Le 24 mars, l’Agence nationale de sécurité sanitaire (Anses) a publié un avis déconseillant la consommation d’aliments à base de soja en restauration collective, en raison des risques liés aux isoflavones, en particulier sur le système reproducteur, si elles sont consommées en trop grande quantité. Cette position a immédiatement soulevé une vague d’inquiétudes au sein de la filière du soja français et du secteur bio.
Pour justifier sa position , l’Anses indique qu’il existe un risque de dépassement des valeurs toxicologiques de référence par ingestion (seuils en-dessous desquels il n’y a quasiment aucun risque pour la santé) chez les consommateurs d’aliments à base de soja, qui sont ceux contenant le plus d’isoflavones, des molécules connues pour avoir une activité hormonale œstrogénique (lire l’avis de l’Anses). En conséquence, l’agence conseille de diversifier les aliments d’origine végétale et recommande aux industriels et producteurs de « revoir les techniques de production et de transformation du soja, pour diminuer les teneurs en isoflavones dans les aliments », les teneurs pouvant être très variable d’un produit à base de soja à l’autre.

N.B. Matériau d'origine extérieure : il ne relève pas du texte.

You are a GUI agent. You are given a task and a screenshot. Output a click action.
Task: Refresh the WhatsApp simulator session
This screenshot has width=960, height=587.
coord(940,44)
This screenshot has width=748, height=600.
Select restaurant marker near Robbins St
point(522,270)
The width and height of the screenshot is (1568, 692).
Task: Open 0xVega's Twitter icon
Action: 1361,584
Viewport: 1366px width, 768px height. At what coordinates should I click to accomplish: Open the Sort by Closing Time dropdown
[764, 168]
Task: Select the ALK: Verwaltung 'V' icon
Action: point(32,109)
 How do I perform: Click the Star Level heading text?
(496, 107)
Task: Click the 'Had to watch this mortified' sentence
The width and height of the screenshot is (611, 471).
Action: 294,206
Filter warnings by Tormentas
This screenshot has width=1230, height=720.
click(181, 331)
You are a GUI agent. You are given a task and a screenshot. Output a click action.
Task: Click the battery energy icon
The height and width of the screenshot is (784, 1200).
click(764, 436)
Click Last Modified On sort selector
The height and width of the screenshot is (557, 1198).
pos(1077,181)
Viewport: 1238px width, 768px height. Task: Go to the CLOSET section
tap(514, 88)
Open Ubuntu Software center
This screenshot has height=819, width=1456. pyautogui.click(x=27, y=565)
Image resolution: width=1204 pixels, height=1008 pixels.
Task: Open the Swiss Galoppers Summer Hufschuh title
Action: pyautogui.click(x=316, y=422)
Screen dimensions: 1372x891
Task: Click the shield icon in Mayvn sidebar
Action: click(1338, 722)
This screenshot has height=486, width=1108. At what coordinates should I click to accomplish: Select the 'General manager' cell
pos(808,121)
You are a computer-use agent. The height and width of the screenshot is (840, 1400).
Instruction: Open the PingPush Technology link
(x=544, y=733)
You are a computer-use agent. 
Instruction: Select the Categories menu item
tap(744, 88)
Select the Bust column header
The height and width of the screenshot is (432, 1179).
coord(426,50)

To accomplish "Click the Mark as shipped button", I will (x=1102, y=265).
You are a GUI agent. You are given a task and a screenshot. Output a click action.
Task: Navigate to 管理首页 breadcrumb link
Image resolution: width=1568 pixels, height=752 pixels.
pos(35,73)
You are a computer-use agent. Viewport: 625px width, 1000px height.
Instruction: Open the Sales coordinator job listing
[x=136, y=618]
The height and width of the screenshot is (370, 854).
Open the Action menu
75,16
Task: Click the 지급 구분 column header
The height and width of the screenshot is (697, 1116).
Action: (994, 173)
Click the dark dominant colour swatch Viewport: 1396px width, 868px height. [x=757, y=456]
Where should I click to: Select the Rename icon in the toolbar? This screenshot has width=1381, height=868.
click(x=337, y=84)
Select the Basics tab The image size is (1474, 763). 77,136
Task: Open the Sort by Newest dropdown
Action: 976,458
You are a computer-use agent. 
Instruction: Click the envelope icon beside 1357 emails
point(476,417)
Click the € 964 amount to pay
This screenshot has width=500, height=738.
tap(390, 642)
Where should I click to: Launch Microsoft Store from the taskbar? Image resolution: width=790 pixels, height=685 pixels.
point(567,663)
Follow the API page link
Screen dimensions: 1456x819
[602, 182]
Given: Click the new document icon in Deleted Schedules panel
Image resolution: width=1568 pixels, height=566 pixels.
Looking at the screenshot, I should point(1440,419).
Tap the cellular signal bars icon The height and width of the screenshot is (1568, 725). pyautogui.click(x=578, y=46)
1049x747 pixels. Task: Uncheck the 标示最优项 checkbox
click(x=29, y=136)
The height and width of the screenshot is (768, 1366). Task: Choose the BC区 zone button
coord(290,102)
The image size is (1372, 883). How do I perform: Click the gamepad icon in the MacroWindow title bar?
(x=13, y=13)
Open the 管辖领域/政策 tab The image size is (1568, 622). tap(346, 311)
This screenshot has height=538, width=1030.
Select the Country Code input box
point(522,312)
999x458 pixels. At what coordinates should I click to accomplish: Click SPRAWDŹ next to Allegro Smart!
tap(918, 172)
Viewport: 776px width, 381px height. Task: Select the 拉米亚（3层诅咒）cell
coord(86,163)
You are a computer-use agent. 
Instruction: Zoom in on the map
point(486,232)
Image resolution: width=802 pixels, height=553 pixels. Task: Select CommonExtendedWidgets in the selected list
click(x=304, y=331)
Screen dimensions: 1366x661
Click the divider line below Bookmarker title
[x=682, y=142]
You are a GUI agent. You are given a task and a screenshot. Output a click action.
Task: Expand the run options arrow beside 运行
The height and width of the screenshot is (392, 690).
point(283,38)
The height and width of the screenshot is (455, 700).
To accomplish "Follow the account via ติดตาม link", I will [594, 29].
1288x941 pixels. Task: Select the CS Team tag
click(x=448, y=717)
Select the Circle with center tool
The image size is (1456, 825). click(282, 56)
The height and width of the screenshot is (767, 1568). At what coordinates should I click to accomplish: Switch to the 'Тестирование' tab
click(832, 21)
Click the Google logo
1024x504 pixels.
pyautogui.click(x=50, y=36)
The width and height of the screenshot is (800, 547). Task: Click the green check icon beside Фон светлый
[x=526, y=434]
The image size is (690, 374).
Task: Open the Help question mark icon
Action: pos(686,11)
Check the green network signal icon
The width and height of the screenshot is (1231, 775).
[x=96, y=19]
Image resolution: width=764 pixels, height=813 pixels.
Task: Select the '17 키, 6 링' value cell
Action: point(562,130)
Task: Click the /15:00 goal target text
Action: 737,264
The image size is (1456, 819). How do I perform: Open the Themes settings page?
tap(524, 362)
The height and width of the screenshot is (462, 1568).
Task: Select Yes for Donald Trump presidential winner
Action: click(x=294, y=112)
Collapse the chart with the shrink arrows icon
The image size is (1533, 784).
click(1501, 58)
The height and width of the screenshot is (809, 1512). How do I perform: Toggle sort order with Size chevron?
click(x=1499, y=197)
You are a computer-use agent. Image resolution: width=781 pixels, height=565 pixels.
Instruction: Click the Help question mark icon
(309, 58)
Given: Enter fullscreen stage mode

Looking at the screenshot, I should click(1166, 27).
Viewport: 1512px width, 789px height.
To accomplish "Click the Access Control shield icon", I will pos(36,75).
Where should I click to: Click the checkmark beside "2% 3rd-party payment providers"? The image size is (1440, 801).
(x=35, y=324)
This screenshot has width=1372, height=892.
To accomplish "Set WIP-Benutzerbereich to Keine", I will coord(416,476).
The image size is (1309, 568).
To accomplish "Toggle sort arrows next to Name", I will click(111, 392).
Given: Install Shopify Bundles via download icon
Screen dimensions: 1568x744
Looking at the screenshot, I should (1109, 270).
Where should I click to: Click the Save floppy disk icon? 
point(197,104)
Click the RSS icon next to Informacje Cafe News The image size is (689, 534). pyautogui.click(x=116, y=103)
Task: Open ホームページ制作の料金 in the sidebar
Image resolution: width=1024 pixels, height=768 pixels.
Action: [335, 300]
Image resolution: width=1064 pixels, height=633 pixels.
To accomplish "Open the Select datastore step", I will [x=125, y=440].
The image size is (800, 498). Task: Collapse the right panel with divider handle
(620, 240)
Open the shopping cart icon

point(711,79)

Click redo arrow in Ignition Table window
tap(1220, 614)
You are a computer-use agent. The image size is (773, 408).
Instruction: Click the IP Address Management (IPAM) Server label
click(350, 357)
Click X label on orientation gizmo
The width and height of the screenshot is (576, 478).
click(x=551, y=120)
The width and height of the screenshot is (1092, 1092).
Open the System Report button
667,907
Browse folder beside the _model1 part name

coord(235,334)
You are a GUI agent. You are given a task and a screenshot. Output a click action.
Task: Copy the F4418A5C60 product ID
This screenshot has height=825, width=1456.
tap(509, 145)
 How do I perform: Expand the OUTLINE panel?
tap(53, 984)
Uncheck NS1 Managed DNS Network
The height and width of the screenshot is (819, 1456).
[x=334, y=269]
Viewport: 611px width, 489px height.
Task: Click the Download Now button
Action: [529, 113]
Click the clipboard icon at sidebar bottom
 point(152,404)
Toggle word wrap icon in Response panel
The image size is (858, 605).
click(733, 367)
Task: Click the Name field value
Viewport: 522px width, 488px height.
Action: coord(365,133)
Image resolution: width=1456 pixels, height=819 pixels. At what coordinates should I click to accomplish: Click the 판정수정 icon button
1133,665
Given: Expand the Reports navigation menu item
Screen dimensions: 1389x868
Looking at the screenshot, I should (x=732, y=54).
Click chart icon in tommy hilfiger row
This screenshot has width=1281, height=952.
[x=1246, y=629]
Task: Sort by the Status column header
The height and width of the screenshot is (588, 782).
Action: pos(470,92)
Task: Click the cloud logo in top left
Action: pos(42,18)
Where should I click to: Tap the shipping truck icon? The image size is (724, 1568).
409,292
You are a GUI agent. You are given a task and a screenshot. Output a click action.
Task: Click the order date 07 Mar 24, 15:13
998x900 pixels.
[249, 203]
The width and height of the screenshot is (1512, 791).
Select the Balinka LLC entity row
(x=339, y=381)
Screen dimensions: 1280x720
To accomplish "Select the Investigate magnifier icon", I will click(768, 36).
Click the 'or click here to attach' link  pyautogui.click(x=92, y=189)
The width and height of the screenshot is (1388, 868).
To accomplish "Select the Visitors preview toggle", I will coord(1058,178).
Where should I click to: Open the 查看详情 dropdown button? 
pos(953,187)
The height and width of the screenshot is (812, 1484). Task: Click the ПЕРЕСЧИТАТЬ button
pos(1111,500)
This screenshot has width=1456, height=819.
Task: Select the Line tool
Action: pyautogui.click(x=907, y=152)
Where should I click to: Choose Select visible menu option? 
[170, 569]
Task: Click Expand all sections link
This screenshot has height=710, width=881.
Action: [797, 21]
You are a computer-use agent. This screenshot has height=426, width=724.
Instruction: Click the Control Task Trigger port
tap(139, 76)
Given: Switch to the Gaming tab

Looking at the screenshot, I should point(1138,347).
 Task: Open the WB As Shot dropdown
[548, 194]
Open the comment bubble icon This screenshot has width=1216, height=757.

Une recommandation controversée
Sojaxa, l’association pour la promotion des aliments au soja, et Terres Univia, l’interprofession des huiles et des protéines végétales, ont exprimé dans un communiqué commun leur profond désaccord avec les conclusions de l’Anses. Elles soulignent que cet avis diverge des « recommandations nutritionnelles récentes formulées dans plusieurs pays européens où il n’existe pas de restrictions spécifiques pour les produits à base de soja dans la population générale et pas davantage à destination exclusive de la restauration collective ». Et de citer, en Allemagne, la Deutsche Gesellschaft für Ernährung (DGE, Société Allemande de Nutrition) qui « recommande dans ses lignes directrices nutritionnelles de consommation de produits à base de soja pour leurs apports en protéines. De même, en Autriche, le ministère de la Santé, dans ses recommandations publiées en juillet 2024, considère les produits au soja comme une alternative aux protéines animales, mettant en avant leurs bienfaits nutritionnels ».
Le Synabio, représentant les entreprises bio, partage cette incompréhension. Il met en avant le rôle crucial du soja bio dans l’écosystème des protéines végétales, soulignant l’engagement des PME bio à proposer des produits innovants et de qualité, alternatives à la viande et aux produits laitiers. « La décision de l’Anses pourrait avoir un impact majeur sur les producteurs, les transformateurs et les distributeurs bio », indique le syndicat.
Mobilisation de la filière
La filière soja française regrette que l’Anses ait écarté des études mettant en évidence les bénéfices nutritionnels du soja, se concentrant principalement sur les risques potentiels liés aux isoflavones sans évaluer la balance bénéfices-risques. Le Synabio va dans le même sens : « Difficile de comprendre un positionnement qui va à rebours du consensus « moins et mieux de viande, plus de végétal » et qui remet en question un produit comme le soja – pourtant central parmi les alternatives proposées aux consommateurs » et appelle à une convergence des efforts de tous les acteurs vers un objectif commun : une alimentation saine et durable.
Face à l’impact potentiel de cet avis sur la filière soja française, Sojaxa et Terres Univia ont sollicité une rencontre avec l’Anses pour discuter de ces divergences et plaident pour une approche équilibrée des recommandations afin de préserver le développement du soja bio en France.